Mindful of its role as a public broadcaster, the CBC will be offering the opening ceremony, which airs Friday morning, in eight Indigenous languages on its online platforms: Eastern Cree, Dehcho Dene, Denesuline, Gwichʼin, Inuktitut, Inuvialuktun, Sahtu Dene and Tlicho.
And while TSN and Sportsnet are only available to paying subscribers, all of the action airing on those cable networks will also be available free on the CBC’s streaming platforms.
That free and universal access – at least for those who have broadband internet – contrasts with the United States, where NBC will spread content across its over-the-air network and several of its pay cable channels. And it is using the Games to push subscriptions to its new streaming service, Peacock.
The CBC is also treating these Games as a promotional opportunity. “We’re certainly interested to see if we can drive additional awareness and additional free subscriptions to Gem,” Wilson said. “There’s no question that Gem is a massive part of our future.”
During the Games themselves, all of those online platforms will help Irwin and his team take the country’s pulse on a continuing basis: They’ll be able to see, in real time, what people are engaging with, what they’re sharing. “Actual clicks, actual minutes, actual numbers, when [viewers] joined, when they left: There are some very specific things that the digital and social metrics can tell us all about what the country is thinking, what the users are thinking,” Irwin said. But, he adds, those numbers need to be read with some caution. Social media is not a perfect proxy for the wider world.

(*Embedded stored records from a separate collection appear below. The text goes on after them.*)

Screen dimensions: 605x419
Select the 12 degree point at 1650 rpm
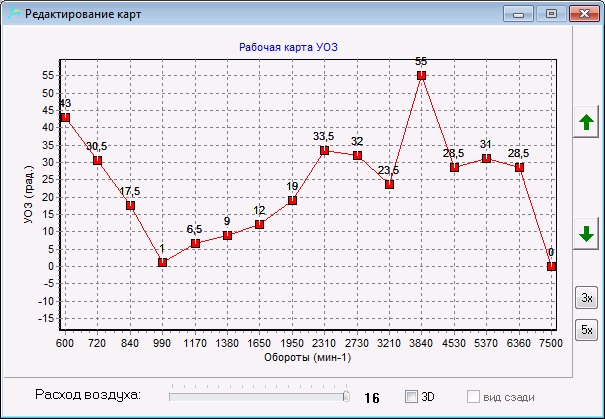pyautogui.click(x=260, y=224)
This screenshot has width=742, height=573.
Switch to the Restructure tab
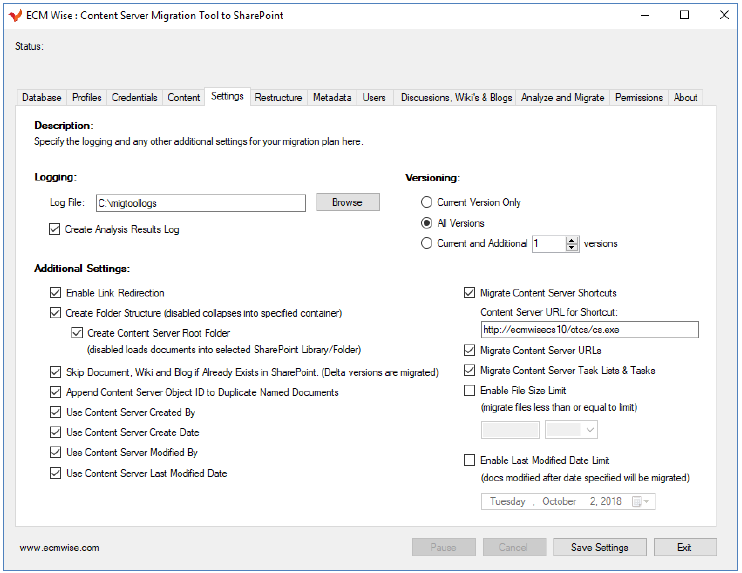click(x=278, y=97)
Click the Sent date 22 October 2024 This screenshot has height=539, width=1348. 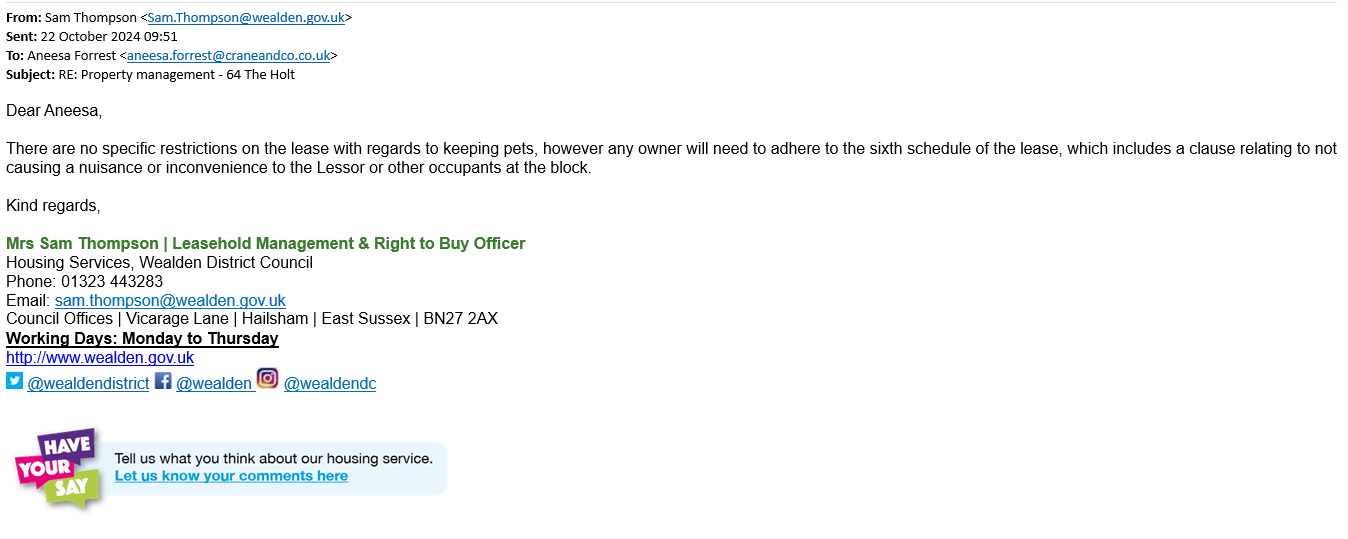(92, 36)
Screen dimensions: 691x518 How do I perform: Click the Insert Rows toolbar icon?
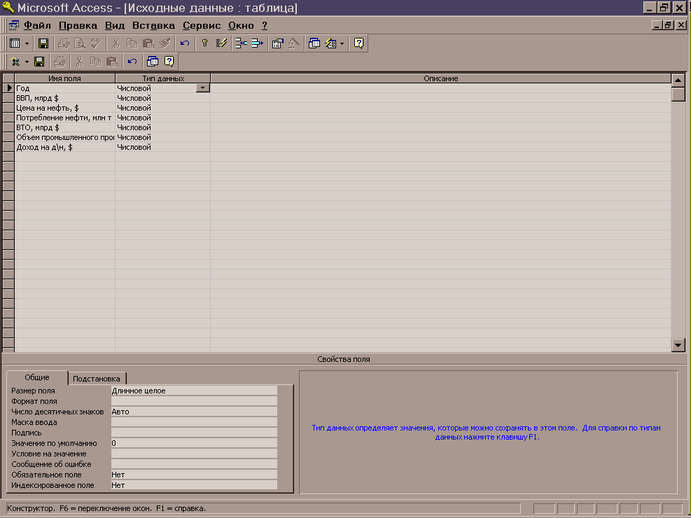point(240,44)
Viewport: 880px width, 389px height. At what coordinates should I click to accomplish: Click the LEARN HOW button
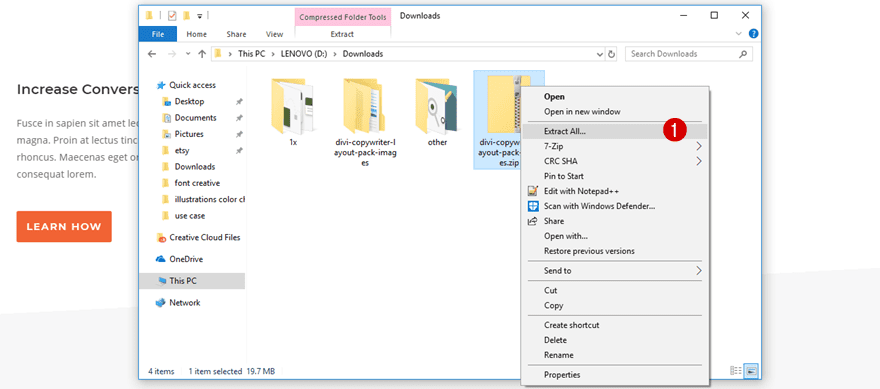pos(64,227)
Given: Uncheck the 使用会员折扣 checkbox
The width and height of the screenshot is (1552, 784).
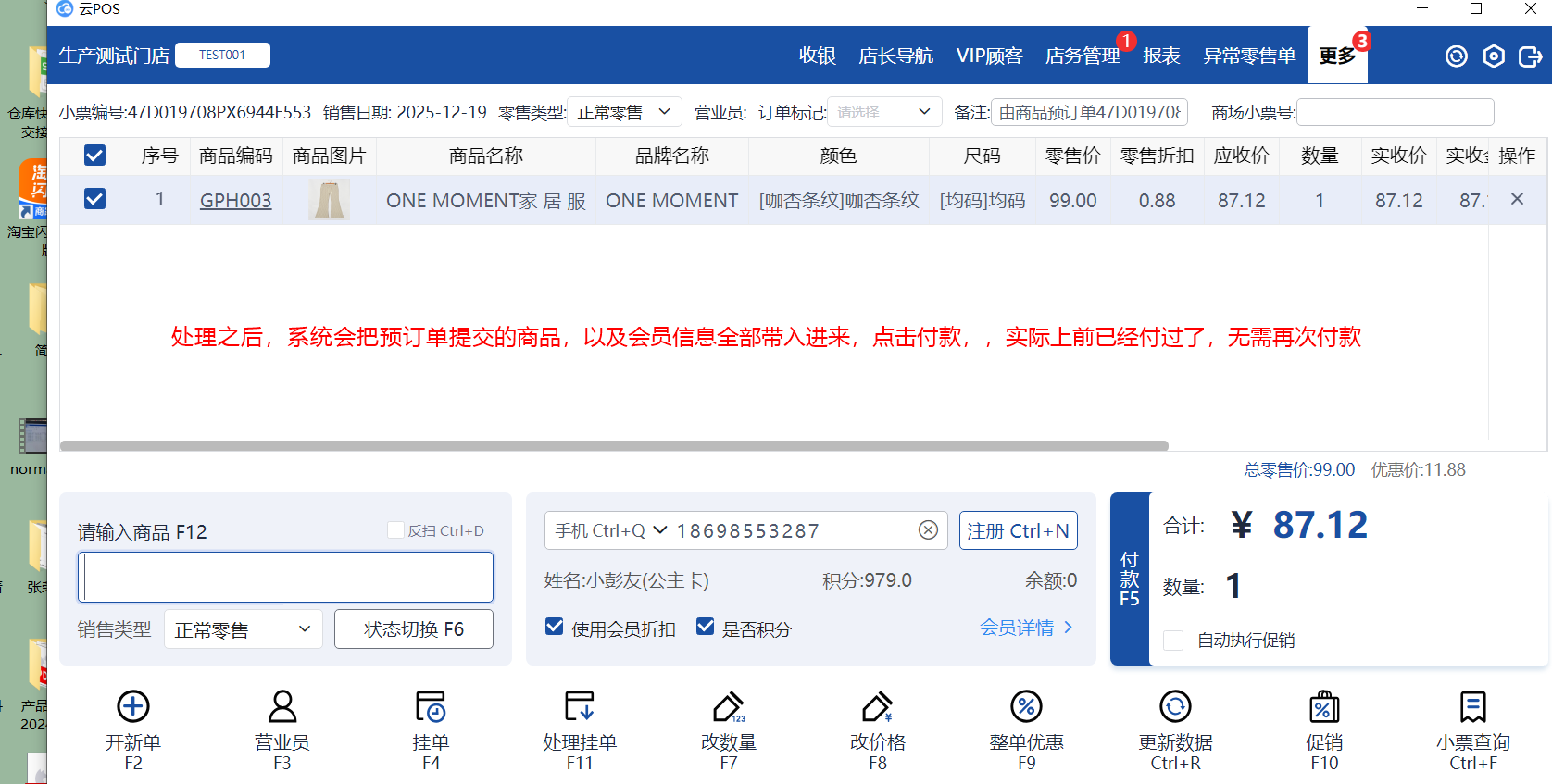Looking at the screenshot, I should pos(555,628).
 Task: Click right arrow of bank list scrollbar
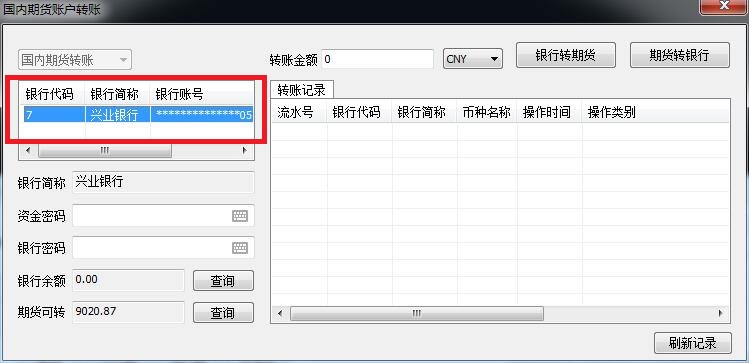(x=245, y=150)
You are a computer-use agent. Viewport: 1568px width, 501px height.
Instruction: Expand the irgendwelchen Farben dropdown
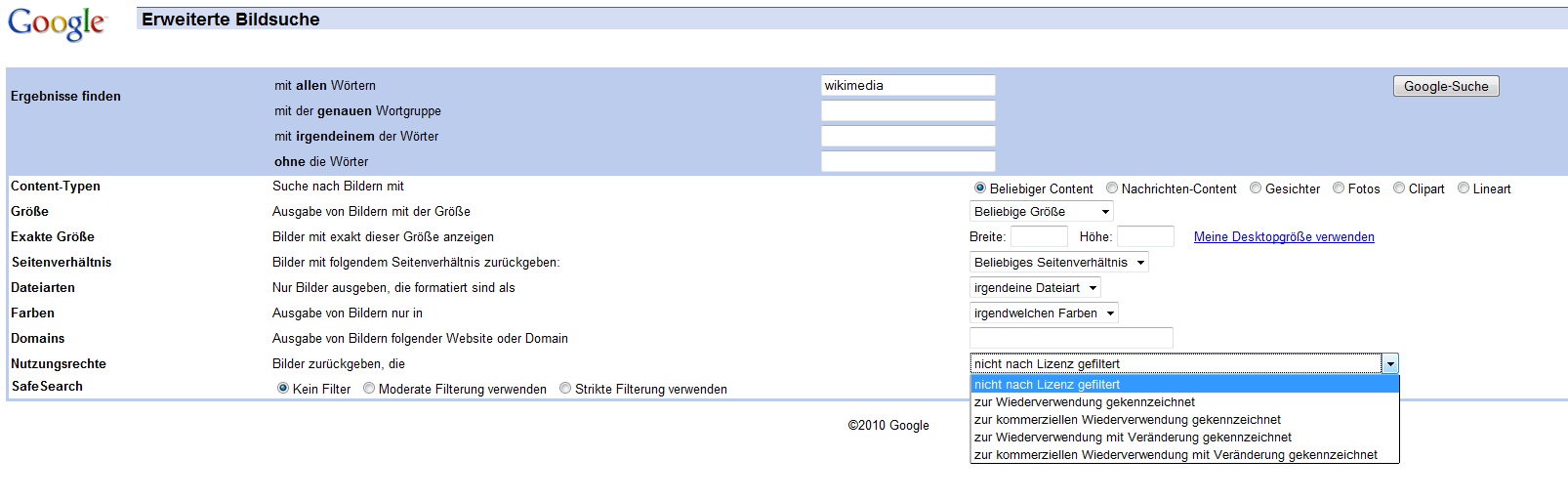1043,313
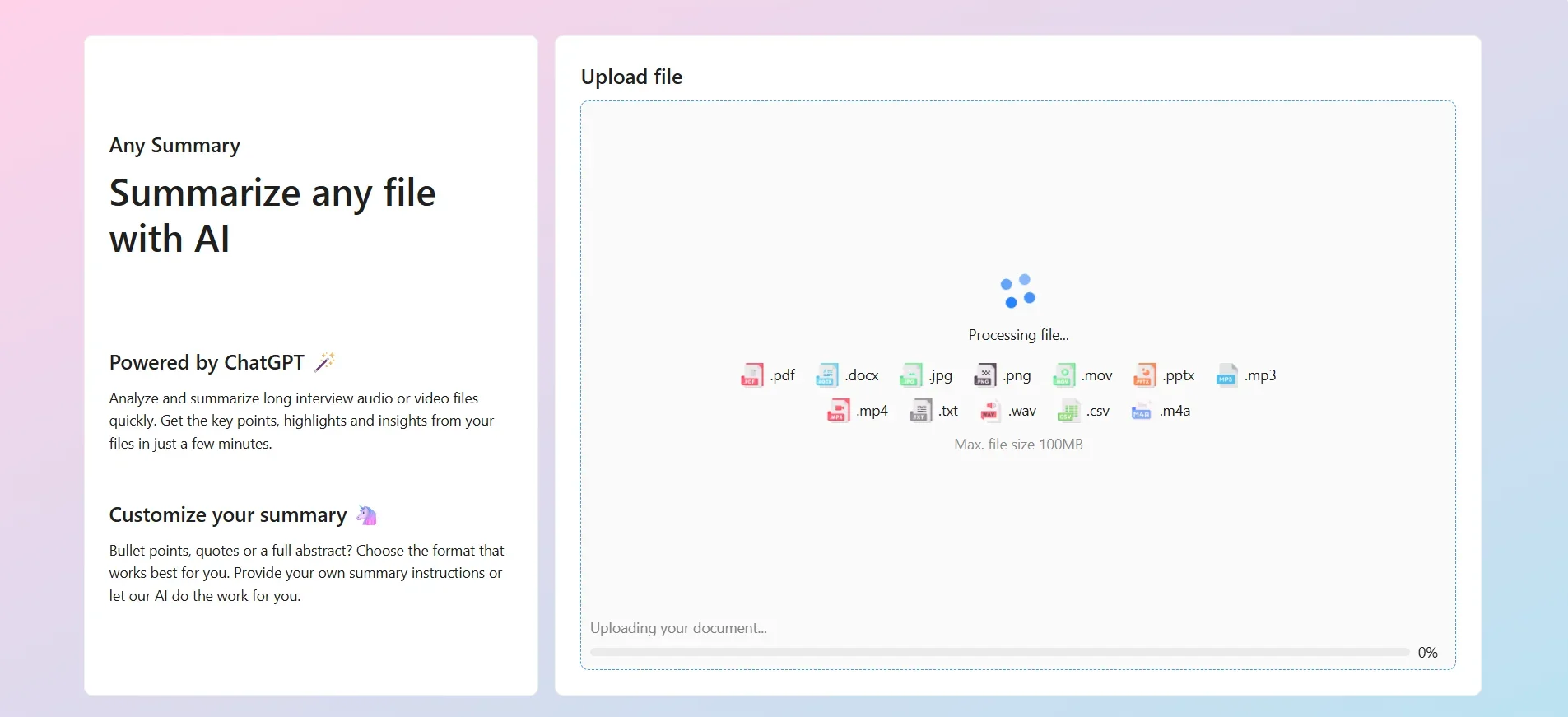Click the PDF file type icon
Screen dimensions: 1568x717
point(751,375)
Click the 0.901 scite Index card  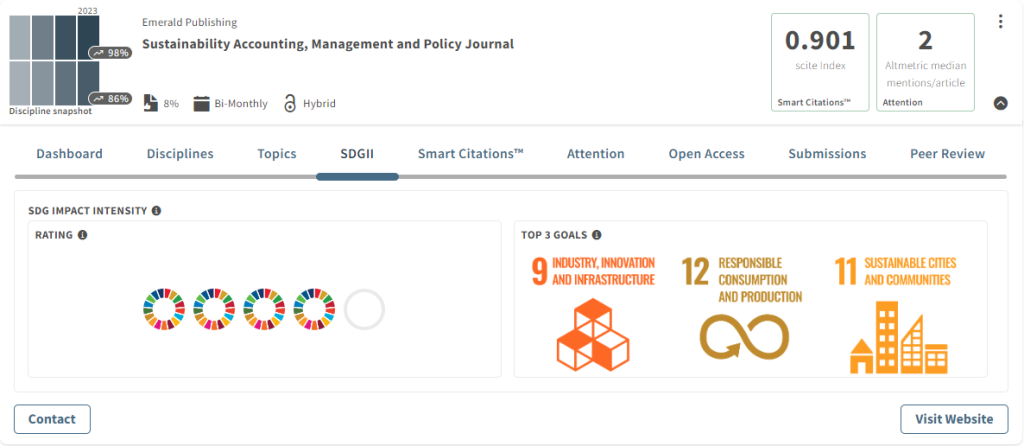pos(819,61)
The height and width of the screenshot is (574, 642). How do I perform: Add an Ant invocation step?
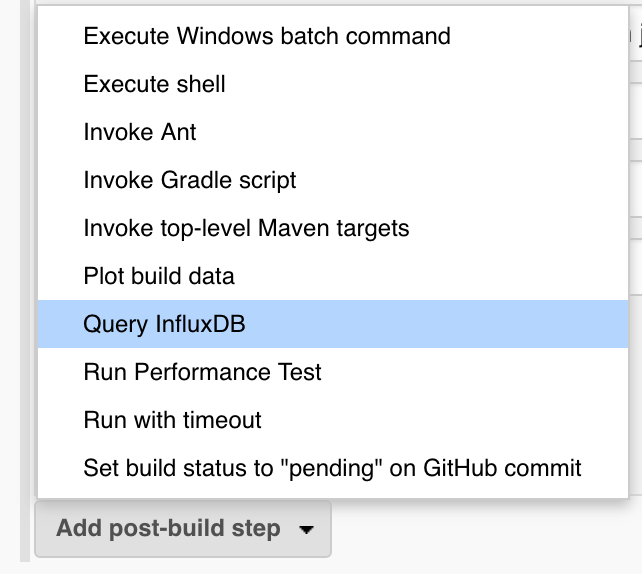[140, 132]
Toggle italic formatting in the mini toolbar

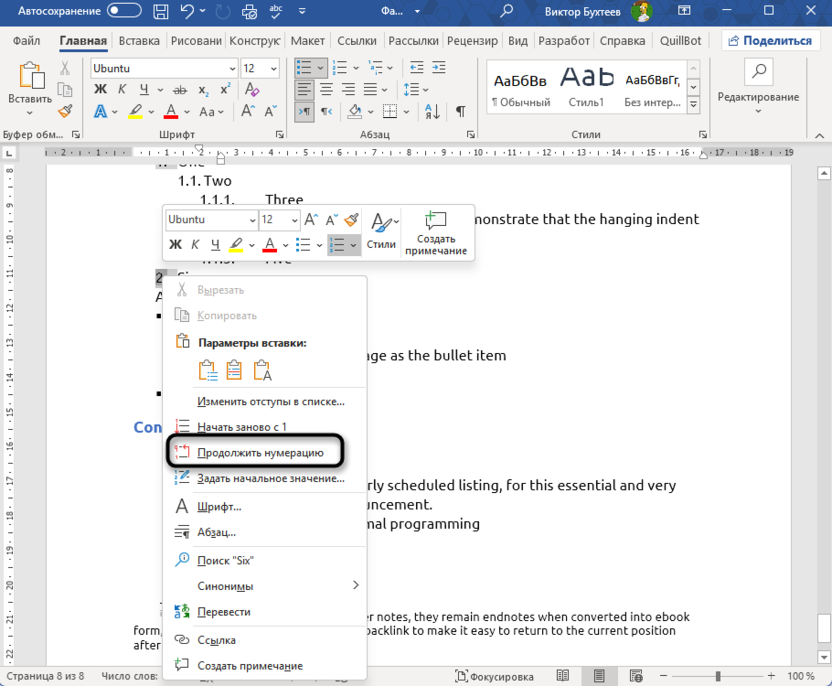click(196, 243)
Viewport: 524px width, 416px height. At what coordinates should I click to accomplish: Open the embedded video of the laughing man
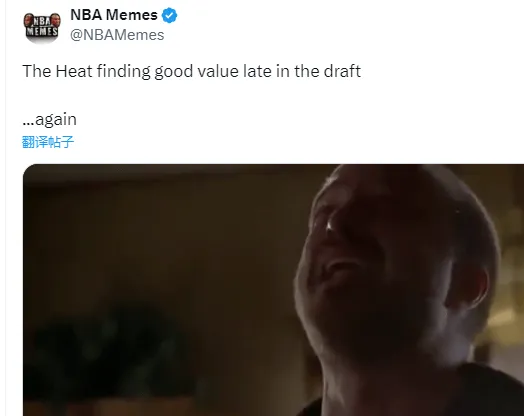[273, 290]

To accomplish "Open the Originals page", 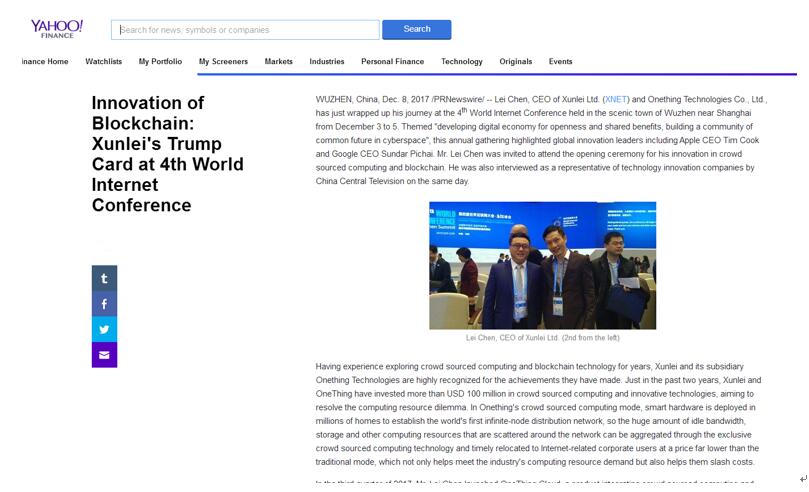I will click(516, 62).
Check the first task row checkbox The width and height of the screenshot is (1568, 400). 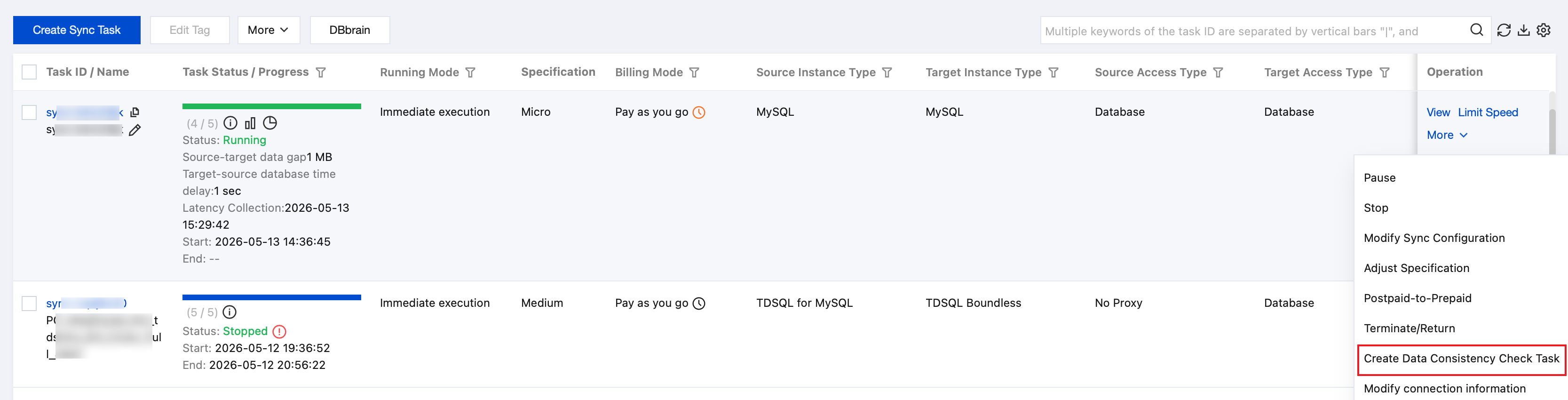pyautogui.click(x=29, y=112)
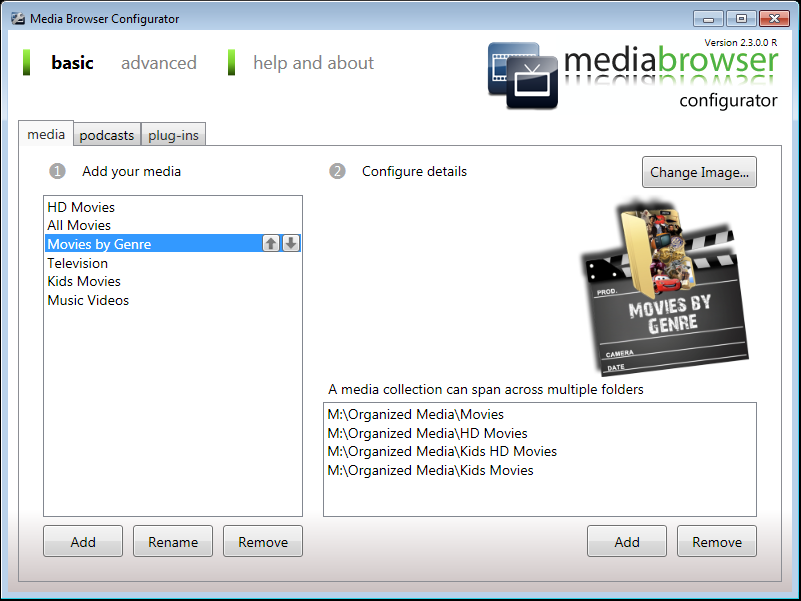Choose Television from the media list
The height and width of the screenshot is (601, 801).
click(x=78, y=263)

And while the CBC can simply run all of the available sports on its online platforms, it needs to aggregate the largest possible audience for the five broadcast channels at its disposal, especially the main CBC network. That’s where it will aim to show the biggest event of interest to Canadians at any given moment. Long-form competitions – including team sports, road races, golf – will be carried on TSN and Sportsnet, with the CBC main channel possibly cutting in to the final minutes.
Recognizing that many viewers can and do access results on their phones as soon as they occur, the CBC decided years ago it would prioritize live events. “That’s where the change has come to the global media [landscape],” Irwin said. “You can no longer stage the release of information in a way that makes a show [of tape-delayed content] work, or make an audience play along.”
So the broadcaster decided “live trumped everything, and that your filters to make decisions started with live – live Canadian, live of Canadian interest – and worked its way down, to delayed international events that aren’t for medals.” That made it immediately clear where an event might end up on its matrix of outlets.
Irwin knows that makes it challenging to bring in a primetime audience, but he says there is still a hunger for that communal, narrative experience. “The audience, if they love [a particular sport], they did see it when it happened live,” possibly hours before. “And we told them about it on our digital platforms and in our shows and social [media] talked about it, and our daytime show reviewed it, and we’ve interviewed athletes since it happened. But now we have a very captive audience that has made an appointment to come and watch us tonight, when they have a chance to sit down. And we’ve made them a promise that we’re going to tell them a story.”